HRH Visibility & Workforce Performance

ElephantOS tracked:

  • Daily login activity
  • Number of service entries per staff member
  • Module utilization
  • Absenteeism patterns

Key findings:

  • 76% of Ondo health workers were active on OS at least 5 days/week.
  • Bayelsa recorded 185 trained staff, with an average 49% absenteeism rate for 5-day inactivity periods—highlighting a need for stronger supervision.
  • Dashboards allowed LGA teams to identify:
    • Underperforming staff
    • Facilities requiring refresher training
    • Modules with inconsistent usage
    • Bottlenecks caused by staffing gaps

This level of visibility was not possible prior to digitization.

Human-Centered Impact

Patient and health worker feedback highlighted:

For Patients

  • Faster service delivery
  • More reliable follow-up, especially for immunization
  • Better continuity of care
  • Improved drug availability
  • Higher overall satisfaction (80–85%)

For Health Workers

  • Reduced workload
  • Easier documentation
  • Improved data accuracy
  • Better access to patient histories
  • Increased digital literacy and confidence

Policy & System-Level Implications

Both states demonstrated that:

  • Digitization is operationally feasible across rural/urban PHCs.
  • When paired with supervision, ElephantOS can become a core part of routine service delivery.
  • Dashboards empower LGA officers, M&E teams, and state leadership to make real-time decisions.
  • Embedding EHR usage into PHC operating protocols is essential for sustainability.

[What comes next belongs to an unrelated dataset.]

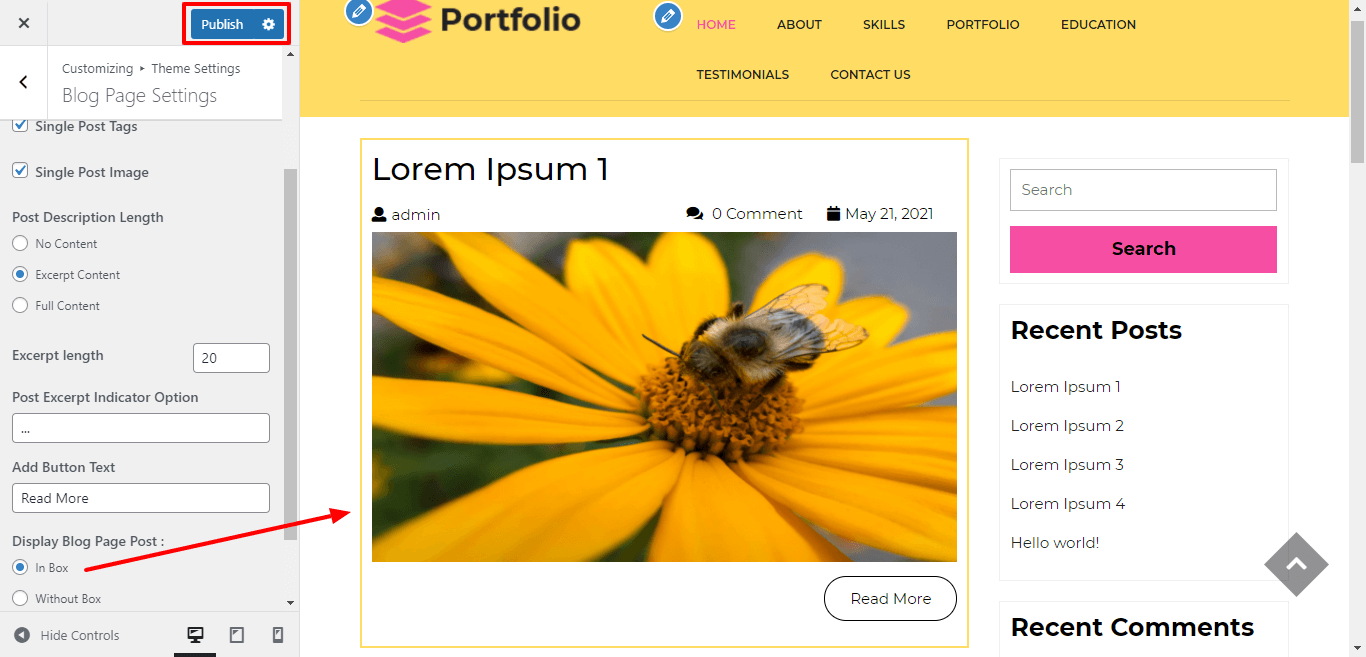
Task: Choose Without Box display option
Action: tap(20, 598)
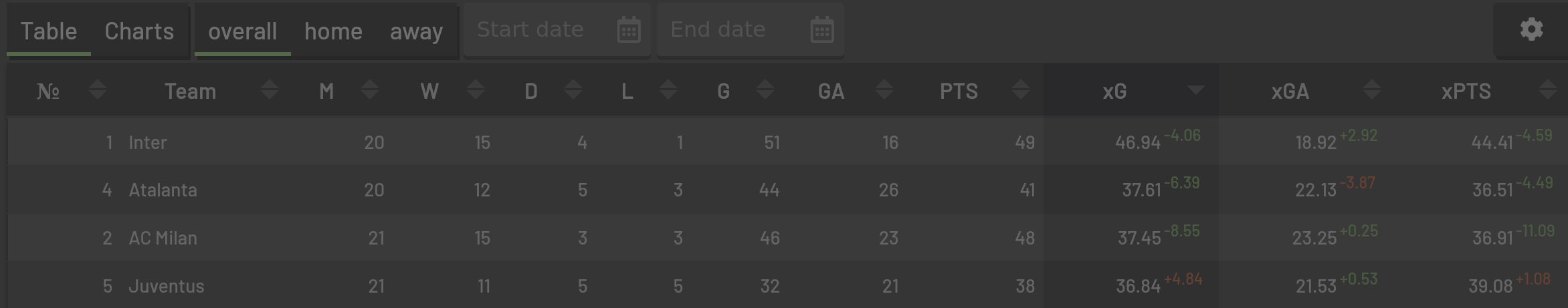Select the home filter tab

coord(333,31)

The pilots set a precedent for:

  • Statewide digital health scale-up strategies
  • Integration with DHIS2, BHCPF systems, and supply chain processes
  • Stronger governance frameworks for digital compliance

Key Learnings

What Worked

  • Train-the-trainer model accelerated adoption.
  • Offline capability eliminated connectivity as a barrier.
  • Real-time dashboards strengthened accountability.
  • Quick onboarding (<2 hours) facilitated system acceptance.

Challenges

  • Variability in staffing levels affected usage consistency.
  • Competing programs (e.g., NTD campaigns) temporarily reduced engagement.
  • Power reliability influenced performance at some facilities.
  • Some service points (FP/Childbirth) required additional change management.

Conclusion

The CHAI × ElephantOS pilots in Bayelsa and Ondo demonstrate that digital transformation of primary healthcare is both scalable and impactful. With strong partnerships, structured implementation, and continuous support, even resource-constrained settings can rapidly adopt and sustain digital systems that dramatically improve service quality, data integrity, and patient experience.

These deployments represent a major step toward building data-driven, patient-centered, digitally enabled health systems across Nigeria and beyond.